Exercise objective ▸ Lines below containing the word "height" should be copied out.
++++ Supplied entries
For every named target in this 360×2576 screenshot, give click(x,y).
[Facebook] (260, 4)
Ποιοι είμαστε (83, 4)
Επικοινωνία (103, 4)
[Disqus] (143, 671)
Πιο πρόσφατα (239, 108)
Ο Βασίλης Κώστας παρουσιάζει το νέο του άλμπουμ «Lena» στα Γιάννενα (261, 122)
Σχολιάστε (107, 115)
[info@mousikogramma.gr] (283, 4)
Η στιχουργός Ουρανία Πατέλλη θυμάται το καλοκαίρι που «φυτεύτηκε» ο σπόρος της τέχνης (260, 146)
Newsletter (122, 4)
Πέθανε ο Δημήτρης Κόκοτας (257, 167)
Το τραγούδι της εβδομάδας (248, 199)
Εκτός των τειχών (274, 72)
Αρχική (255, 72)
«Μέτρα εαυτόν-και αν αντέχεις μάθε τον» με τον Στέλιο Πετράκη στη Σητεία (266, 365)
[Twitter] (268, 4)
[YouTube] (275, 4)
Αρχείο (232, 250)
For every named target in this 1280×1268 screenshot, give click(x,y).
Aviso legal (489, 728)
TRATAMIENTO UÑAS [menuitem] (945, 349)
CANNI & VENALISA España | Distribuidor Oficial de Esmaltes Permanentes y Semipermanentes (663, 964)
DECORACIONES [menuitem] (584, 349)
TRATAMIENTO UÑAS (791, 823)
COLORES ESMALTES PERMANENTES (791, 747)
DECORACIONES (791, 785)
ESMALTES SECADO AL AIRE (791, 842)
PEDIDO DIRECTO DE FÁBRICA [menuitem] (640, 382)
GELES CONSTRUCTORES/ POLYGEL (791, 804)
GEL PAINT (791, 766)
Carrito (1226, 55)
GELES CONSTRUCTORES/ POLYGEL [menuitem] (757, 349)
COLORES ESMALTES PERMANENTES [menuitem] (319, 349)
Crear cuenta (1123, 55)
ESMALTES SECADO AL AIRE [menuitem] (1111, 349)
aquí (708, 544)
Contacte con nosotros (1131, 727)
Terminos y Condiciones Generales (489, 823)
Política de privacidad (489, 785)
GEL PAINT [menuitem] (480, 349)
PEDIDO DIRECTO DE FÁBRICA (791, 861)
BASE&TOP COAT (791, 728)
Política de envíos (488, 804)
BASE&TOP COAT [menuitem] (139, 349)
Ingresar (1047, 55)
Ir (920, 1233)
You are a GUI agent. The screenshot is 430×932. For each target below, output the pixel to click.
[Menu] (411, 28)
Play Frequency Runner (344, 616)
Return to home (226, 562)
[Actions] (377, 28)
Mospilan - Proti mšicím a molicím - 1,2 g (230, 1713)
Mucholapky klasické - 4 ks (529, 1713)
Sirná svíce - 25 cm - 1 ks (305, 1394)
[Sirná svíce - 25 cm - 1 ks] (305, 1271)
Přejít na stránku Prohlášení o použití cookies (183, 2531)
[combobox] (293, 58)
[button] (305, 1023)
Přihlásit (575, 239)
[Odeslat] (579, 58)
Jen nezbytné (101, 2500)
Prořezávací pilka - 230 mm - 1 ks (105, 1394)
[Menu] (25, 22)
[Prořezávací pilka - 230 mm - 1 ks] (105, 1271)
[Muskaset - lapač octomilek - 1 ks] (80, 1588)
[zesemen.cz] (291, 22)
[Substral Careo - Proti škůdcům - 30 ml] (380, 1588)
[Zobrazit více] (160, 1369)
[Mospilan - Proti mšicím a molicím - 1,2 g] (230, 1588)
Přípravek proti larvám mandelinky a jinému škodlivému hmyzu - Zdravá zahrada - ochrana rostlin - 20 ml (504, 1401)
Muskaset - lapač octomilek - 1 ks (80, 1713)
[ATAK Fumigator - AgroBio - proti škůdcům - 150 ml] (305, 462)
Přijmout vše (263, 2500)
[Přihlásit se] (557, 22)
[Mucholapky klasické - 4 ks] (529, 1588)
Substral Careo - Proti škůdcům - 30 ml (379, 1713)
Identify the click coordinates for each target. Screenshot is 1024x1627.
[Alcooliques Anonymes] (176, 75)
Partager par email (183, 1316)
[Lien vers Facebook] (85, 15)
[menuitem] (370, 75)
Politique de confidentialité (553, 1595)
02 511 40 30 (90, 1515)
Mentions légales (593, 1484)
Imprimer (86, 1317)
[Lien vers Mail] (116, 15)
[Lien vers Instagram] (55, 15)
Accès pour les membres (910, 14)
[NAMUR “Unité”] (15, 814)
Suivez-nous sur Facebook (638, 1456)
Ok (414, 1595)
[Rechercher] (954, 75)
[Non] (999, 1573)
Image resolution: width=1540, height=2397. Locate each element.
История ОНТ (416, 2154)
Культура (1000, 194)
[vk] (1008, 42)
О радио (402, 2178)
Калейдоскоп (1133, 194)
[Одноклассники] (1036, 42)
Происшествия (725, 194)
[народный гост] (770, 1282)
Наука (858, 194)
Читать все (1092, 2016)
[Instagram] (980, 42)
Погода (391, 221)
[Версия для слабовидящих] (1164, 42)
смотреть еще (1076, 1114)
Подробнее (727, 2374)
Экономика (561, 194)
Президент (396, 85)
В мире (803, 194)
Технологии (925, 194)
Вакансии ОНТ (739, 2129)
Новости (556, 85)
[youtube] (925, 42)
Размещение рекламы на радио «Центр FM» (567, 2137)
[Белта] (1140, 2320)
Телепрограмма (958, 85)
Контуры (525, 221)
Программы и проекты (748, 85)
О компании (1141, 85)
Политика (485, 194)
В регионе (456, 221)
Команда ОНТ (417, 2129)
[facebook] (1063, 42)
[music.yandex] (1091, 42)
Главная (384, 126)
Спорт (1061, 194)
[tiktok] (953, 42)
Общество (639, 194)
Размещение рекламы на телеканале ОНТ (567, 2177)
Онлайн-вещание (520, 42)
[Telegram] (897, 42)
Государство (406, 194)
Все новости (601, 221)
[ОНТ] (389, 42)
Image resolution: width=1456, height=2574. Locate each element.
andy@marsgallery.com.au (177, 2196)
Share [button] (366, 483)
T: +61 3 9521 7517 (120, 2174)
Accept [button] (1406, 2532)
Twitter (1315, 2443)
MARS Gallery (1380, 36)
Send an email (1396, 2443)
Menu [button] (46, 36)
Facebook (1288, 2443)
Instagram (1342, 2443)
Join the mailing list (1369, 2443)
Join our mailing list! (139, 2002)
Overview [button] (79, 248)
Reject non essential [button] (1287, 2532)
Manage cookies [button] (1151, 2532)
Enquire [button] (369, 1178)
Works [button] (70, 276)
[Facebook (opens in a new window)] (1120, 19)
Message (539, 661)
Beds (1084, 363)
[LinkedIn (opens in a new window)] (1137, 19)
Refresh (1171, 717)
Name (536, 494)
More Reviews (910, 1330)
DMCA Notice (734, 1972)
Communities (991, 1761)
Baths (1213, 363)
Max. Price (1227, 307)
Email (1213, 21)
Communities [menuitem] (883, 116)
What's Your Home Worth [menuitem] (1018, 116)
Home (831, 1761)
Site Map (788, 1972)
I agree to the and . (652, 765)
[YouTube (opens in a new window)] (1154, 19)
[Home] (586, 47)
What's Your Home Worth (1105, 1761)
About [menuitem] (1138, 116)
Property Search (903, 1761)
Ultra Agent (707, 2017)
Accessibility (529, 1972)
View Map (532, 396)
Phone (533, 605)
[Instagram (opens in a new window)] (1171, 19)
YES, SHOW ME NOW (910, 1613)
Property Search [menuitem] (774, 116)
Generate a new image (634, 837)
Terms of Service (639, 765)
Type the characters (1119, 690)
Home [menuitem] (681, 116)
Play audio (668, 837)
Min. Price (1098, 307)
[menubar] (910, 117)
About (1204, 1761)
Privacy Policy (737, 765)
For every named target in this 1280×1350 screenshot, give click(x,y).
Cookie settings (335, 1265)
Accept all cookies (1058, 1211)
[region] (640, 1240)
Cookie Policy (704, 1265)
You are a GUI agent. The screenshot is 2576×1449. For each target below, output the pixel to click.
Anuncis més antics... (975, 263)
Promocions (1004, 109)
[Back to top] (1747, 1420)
++++++++
Expected output ▸
Image resolution: width=1540, height=2397. Locate each element.
Image resolution: width=1456, height=2574. Locate each element.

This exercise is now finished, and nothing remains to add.